Greatly improve the performance of form_tree when regridding.

JiakunYan commented 1 year ago

This PR changes the HPX launch policy of the dataflow in form_tree from sync to async. This change greatly improves the scalability of Octo-Tiger.

Experiment setting: SDSC Expanse, AMD EPYC 7742 (128 core/node), 32 nodes, max level is 7, stop step is 5, rotating star, HPX LCI parcelport.

Before this change, the execution time is

   Total: 61.0584
   Computation: 42.8371 (70.1575 %)
   Regrid: 34.1035 (55.8538 %)
   Computation + Regrid: 76.9405 (126.011 %)

In particular

checking for refinement
regridding
Regridded tree in 0.048255 seconds
rebalancing 196809 nodes with 172208 leaves
Rebalanced tree in 0.127481 seconds
forming tree connections
32248 amr boundaries
Formed tree in 14.557350 seconds
solving gravity
regrid done in 15.936172 seconds

The time spent on forming tree is 14.5 s.

After the change, the execution time is

   Total: 51.4378
   Computation: 43.717 (84.9899 %)
   Regrid: 15.2881 (29.7216 %)
   Computation + Regrid: 59.0051 (114.712 %)

In particular

regridding
Regridded tree in 0.049329 seconds
rebalancing 196809 nodes with 172208 leaves
Rebalanced tree in 0.120191 seconds
forming tree connections
32248 amr boundaries
Formed tree in 6.408102 seconds
solving gravity
regrid done in 7.681241 seconds

JiakunYan commented 1 year ago

More details:

I also implemented tracing for HPX. The blue bar shows the number of messages sent every 0.1 seconds.

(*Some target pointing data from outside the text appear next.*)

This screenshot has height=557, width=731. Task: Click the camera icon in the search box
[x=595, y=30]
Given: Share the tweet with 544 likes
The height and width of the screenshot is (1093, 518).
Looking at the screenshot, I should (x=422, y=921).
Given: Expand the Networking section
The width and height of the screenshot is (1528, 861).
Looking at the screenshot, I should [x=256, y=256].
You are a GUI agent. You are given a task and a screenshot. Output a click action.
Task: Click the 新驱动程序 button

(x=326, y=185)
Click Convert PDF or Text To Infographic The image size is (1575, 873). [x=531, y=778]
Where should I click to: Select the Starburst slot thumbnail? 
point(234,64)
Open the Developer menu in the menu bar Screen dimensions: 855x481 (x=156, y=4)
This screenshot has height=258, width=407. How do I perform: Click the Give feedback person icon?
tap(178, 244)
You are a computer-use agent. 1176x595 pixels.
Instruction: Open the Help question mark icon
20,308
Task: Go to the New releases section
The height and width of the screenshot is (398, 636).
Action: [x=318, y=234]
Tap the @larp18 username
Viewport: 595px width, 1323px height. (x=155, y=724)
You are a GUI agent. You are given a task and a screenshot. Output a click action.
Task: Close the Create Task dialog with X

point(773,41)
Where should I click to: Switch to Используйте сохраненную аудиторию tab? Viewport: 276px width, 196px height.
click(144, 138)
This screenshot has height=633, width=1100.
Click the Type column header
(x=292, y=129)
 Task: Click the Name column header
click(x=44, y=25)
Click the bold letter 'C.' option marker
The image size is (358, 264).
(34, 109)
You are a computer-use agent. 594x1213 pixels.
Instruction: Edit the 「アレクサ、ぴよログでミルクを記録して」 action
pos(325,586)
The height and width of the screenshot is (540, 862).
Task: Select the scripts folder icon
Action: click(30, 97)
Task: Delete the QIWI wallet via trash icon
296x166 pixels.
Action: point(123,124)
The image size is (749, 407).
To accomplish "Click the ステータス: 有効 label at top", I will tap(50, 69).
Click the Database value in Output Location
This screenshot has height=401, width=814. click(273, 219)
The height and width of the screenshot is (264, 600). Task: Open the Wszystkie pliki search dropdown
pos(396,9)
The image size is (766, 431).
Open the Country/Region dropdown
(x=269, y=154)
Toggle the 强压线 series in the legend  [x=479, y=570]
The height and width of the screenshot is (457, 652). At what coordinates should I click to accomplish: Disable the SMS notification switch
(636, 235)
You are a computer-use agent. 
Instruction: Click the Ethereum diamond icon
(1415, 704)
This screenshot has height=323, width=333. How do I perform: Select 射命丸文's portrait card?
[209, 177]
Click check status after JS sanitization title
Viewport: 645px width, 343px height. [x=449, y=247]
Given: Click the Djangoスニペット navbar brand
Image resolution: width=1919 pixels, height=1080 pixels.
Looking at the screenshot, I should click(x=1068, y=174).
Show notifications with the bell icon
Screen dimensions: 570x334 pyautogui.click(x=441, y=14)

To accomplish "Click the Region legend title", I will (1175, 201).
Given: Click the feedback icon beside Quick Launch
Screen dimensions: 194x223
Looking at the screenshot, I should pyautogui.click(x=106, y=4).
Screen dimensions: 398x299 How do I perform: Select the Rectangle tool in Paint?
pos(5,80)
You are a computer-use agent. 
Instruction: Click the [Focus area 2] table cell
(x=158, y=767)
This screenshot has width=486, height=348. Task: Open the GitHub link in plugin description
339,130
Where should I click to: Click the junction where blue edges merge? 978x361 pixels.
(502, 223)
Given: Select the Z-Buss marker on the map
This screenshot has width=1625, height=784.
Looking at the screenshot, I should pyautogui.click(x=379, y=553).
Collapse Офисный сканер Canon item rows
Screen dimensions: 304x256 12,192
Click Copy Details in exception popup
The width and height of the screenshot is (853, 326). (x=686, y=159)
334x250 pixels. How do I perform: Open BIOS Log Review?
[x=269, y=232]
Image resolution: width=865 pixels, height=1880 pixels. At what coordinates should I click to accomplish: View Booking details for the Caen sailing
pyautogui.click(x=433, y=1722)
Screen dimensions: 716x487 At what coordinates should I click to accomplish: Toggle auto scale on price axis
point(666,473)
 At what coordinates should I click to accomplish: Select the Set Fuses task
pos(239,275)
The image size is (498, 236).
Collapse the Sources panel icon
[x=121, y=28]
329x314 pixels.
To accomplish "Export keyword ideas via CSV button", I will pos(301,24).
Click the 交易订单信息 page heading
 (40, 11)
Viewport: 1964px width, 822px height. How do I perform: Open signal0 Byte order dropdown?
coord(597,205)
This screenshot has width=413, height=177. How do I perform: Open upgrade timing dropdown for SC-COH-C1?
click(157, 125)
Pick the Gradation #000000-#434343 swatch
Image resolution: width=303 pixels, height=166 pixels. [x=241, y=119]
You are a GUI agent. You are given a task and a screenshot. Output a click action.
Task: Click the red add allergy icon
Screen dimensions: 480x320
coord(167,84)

The orange line shows the total bytes sent every 0.1 seconds.

Rank 0: Before the change:

After the change:

Rank 21: Before the change:

After the change:

Rank 31: Before the change:

After the change:

Before the change, there are time durations when Octo-tiger is sending almost no messages. With some prints, I found Octo-Tiger was performing “form tree” at that time. There are also small spikes of messages in these “form tree” duration. The time of these spikes changes from rank to rank. Therefore, I think Octo-Tiger is doing poorly in parallelizing the “form tree” task between ranks, and this PR greatly improves it.

JiakunYan commented 1 year ago

I also tested with HPX MPI parcelport with max_level=6 (max_level=7 didn't finish within 5 minutes). The "total time" improved from ~14 seconds to 11.7 seconds.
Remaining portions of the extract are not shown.